Nothing but the lines from the line with "Image resolution: width=1880" to the end of the records below should appear in the answer, each exactly as given.
----- Given records -----
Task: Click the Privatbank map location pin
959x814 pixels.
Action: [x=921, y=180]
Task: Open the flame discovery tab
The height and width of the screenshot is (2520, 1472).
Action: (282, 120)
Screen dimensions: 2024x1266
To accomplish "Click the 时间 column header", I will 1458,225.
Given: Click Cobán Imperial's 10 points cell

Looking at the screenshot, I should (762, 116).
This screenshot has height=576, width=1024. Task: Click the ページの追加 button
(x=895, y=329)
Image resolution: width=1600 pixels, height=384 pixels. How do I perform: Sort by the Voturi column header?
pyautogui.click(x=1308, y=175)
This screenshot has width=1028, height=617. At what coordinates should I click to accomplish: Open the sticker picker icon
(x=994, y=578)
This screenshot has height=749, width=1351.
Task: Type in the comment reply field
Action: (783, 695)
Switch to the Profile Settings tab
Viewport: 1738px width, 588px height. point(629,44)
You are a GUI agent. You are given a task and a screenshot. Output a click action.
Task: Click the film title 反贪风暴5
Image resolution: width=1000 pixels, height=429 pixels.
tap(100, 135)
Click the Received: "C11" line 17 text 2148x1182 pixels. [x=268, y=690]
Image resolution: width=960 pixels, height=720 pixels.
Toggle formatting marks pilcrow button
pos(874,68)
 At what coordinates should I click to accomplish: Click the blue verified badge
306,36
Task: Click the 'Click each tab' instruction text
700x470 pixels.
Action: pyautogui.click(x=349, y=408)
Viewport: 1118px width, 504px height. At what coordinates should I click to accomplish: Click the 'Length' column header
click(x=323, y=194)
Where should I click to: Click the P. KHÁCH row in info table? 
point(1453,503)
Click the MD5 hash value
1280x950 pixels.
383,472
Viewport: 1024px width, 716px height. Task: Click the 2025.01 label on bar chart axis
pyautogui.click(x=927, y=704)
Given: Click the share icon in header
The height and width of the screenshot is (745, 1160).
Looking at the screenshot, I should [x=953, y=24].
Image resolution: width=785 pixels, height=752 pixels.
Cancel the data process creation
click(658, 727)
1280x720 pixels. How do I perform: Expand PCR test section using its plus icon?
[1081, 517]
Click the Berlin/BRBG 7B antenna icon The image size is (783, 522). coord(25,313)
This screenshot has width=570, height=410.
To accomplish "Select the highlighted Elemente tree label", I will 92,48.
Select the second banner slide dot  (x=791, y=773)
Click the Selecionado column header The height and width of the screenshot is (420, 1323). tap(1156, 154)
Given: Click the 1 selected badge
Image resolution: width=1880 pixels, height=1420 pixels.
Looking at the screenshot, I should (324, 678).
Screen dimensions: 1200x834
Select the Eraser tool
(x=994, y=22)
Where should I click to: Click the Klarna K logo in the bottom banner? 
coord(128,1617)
-----
• **Response**:
Image resolution: width=1880 pixels, height=1420 pixels.
Looking at the screenshot, I should (324, 678).
Screen dimensions: 1200x834
Select the Eraser tool
(x=994, y=22)
Where should I click to: Click the Klarna K logo in the bottom banner? 
coord(128,1617)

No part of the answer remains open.